Новый Вавилон
Шрифт:
Я обдумал слова комиссара.
— Скажите, Триглистер, я одного не могу понять. Допустим, найдете вы с Педерсом Белую пирамиду, дальше-то что? На что вы надеетесь, в толк не возьму? Думаете повстречать за порогом товарищей Маркса и Энгельса и упросите их снизойти на грешную землю, чтобы уговорить товарища Сталина, перед которым вы все так трепещете, сделаться немного покладистее и не рубить вам голов? Бред какой-то…

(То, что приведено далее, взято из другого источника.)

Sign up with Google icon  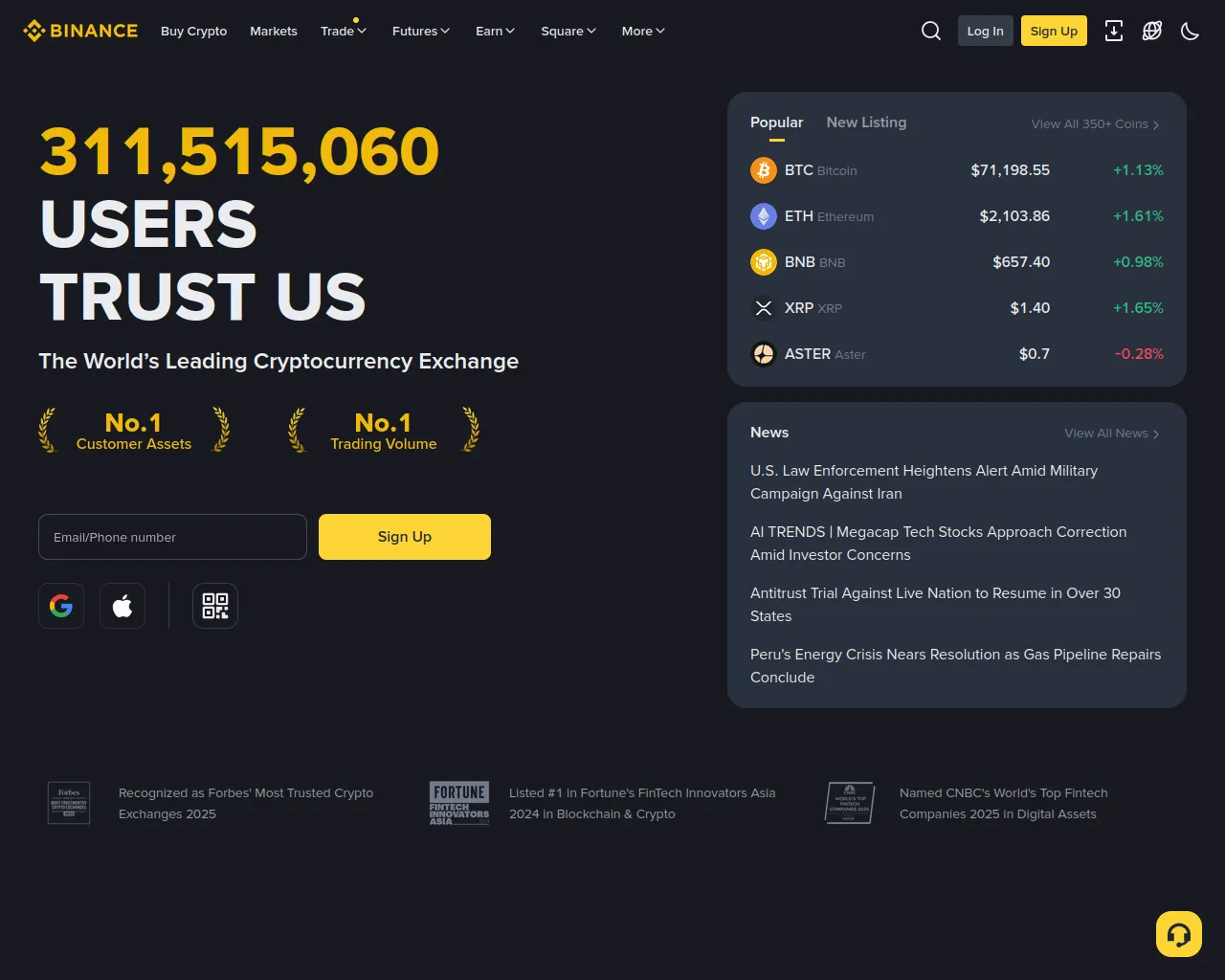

— Бгед, не бгед, но это — секгет госудагственной важности. Не для ваших ушей, Офсет.
— Прекратите, Меер Аронович, это ведь я нашел Колыбель!
— Ну, нашли, и что, выдать вам за это значок ГТО? Опять вы за свое? Я, я! Вон штугман на «Свегле» пгокладывает кугс с помощью астголябии, а ее изобгели погтугальцы. И что, нам им в ноги за это упасть?!
— Бред какой-то, — сказал
— Згя я с вами газоткговенничался, — насупившись, комиссар отодвинулся к стене. — Но ничего, это попгавимо, полковник. Вы на когабле не задегжитесь…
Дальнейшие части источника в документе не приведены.